• _Set task 1_
In the passage on redundancy protection for new mothers, condense the paragraph beginning "And if a returning mum" into a short bulleted list that keeps its main facts.
• _Set task 2_
Duplicate the stretch of the passage on redundancy protection for new mothers from "With 11% of" through "on maternity leave.".
• _Set task 3_
Go on with the passage on redundancy protection for new mothers, starting after its final sentence.

>> start Document section

With 11% of new mothers getting fired or being made redundant, is this a significant step forward or could the plans go further?

Beverley Sunderland, managing director of Crossland Employment Solicitors, says:

"Although this looked as if it might be a radical change to the law, in fact it is much less than that. There is no law preventing a woman from being selected for redundancy while on or returning from maternity leave. However it is discrimination if she is selected specifically because she has been on maternity leave.

"And if a returning mum is selected for redundancy then she already has enhanced rights at that stage. These include putting a positive onus on the employer to take steps to find her a role, and the right to be offered a suitable vacancy without competitive interview. Those returning from shared parental and adoption leave have the same rights.

"The proposal is to extend this protection so that if a new parent is selected for redundancy within six months of returning to work then they must be offered suitable vacancies and the business must take proactive steps to find them alternatives.

>> end Document section
>> start Dataset excerpts

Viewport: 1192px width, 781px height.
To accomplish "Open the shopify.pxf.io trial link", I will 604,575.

>> end Dataset excerpts
>> start Dataset excerpts

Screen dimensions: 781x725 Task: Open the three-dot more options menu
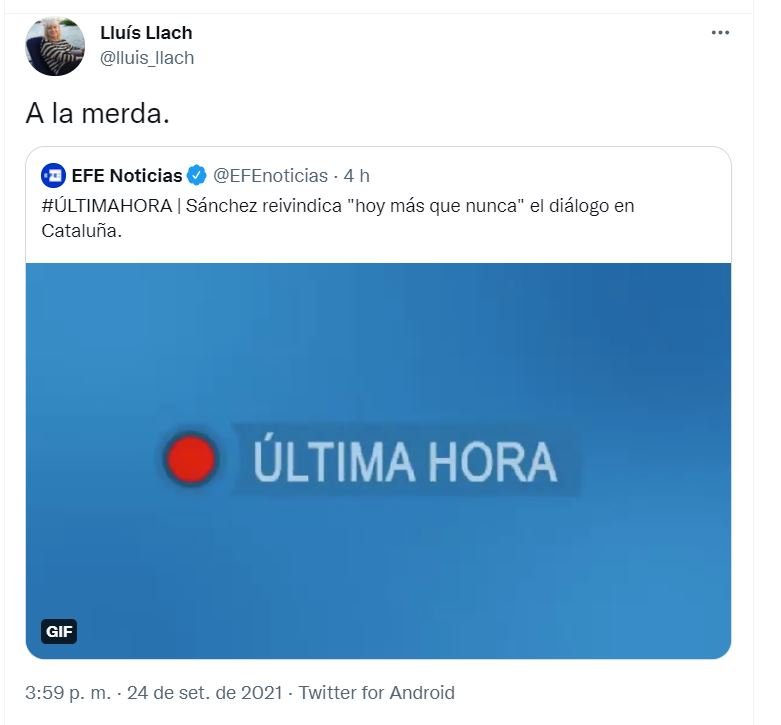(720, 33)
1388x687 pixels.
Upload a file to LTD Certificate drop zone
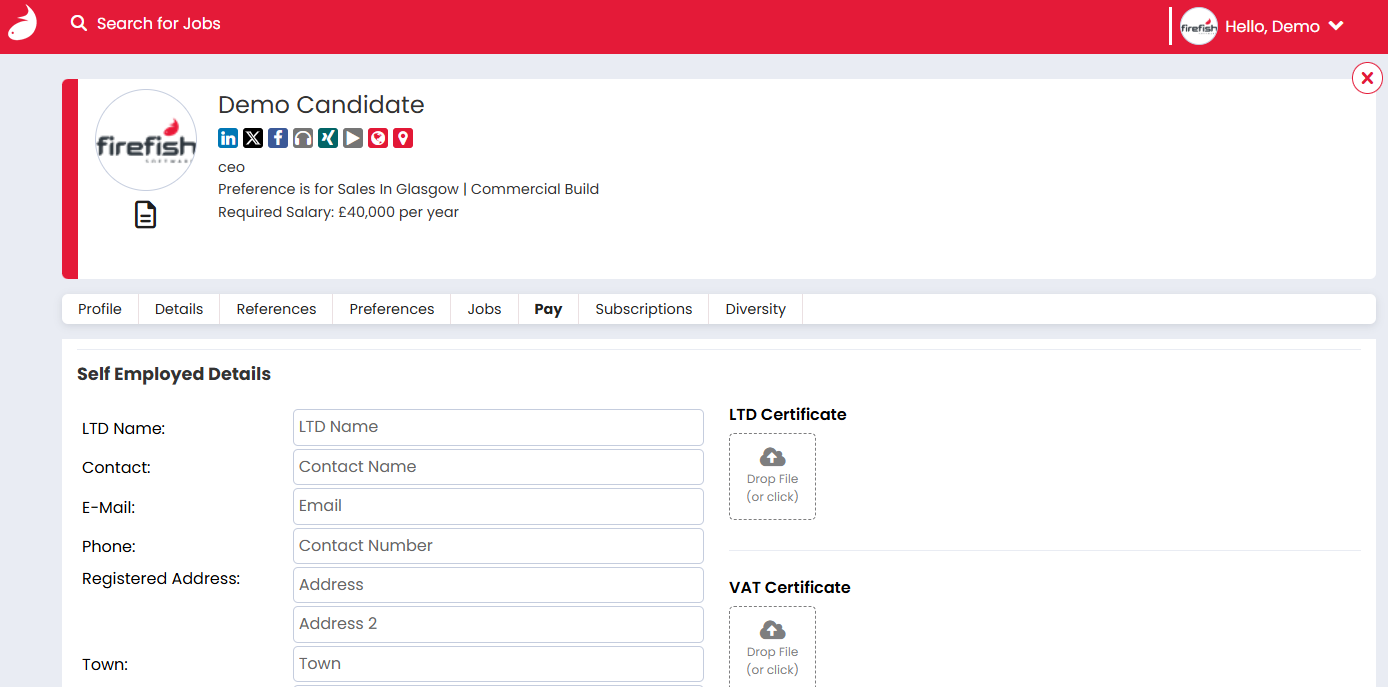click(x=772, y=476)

>> end Dataset excerpts
>> start Dataset excerpts

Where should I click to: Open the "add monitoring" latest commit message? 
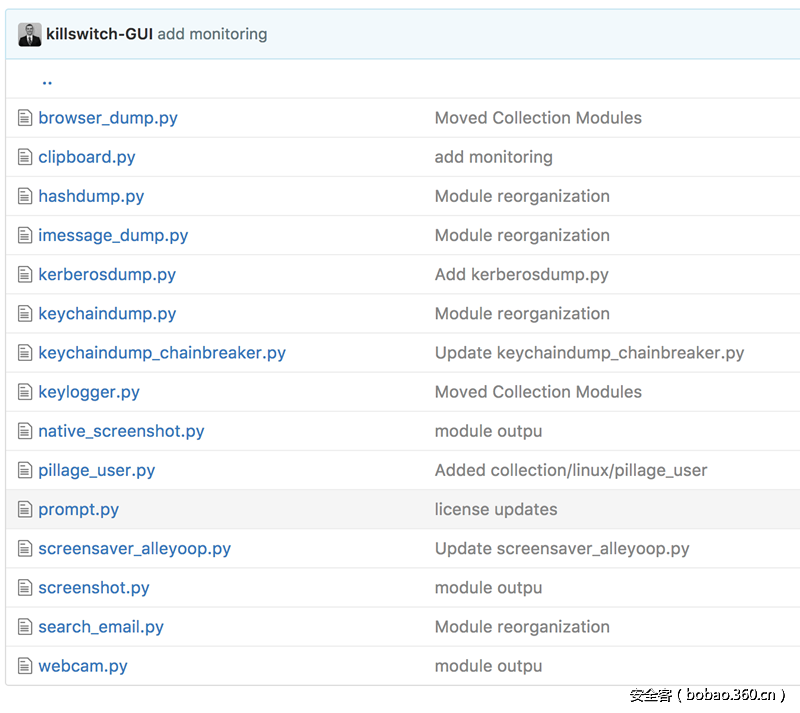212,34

>> end Dataset excerpts

• _Result 1_
- A returning mother selected for redundancy already has enhanced rights at that stage.
- The employer must take active steps to find her a role.
- She has the right to be offered a suitable vacancy without a competitive interview.
- People returning from shared parental leave and adoption leave have the same rights.

• _Result 2_
With 11% of new mothers getting fired or being made redundant, is this a significant step forward or could the plans go further?

Beverley Sunderland, managing director of Crossland Employment Solicitors, says:

"Although this looked as if it might be a radical change to the law, in fact it is much less than that. There is no law preventing a woman from being selected for redundancy while on or returning from maternity leave. However it is discrimination if she is selected specifically because she has been on maternity leave.

• _Result 3_
"While this does bridge some of the gap between a widely-reported problem and a solution, arguably this does not go far enough. There is a delicate balance between positive discrimination and ensuring there is fairness for those returning to work after the birth or adoption of a child."

An anonymous former HR director, says:

"I was made redundant just nine months into maternity leave with my first child, two weeks before Christmas. Apparently they ‘no longer needed a senior HR professional’ but my old colleagues still beg to differ. Our employer had already made up its mind that senior women cannot perform in their role when they become mothers. Sadly I know I am not alone.

"The government can extend maternity, paternity and parental rights but I strongly believe that it won’t help unless they are linked to flexible working. While the new changes may protect your job for a little longer, the harsh reality is that your employer could already be putting plans in place to eliminate your role after the period ends.

"This may sound cynical. But I have experienced this and seen a number of other professionals face the same treatment. More needs to be done to help educate employers about how returning mums and parents generally can positively affect the workplace.

"There seems to be a fear among many employers that women returning to work after a period of maternity leave won’t be able to do their job as well. This fear is irrational. I appreciate the cost and frustration of maternity for the employer. But it’s just a baby, not the end of the world."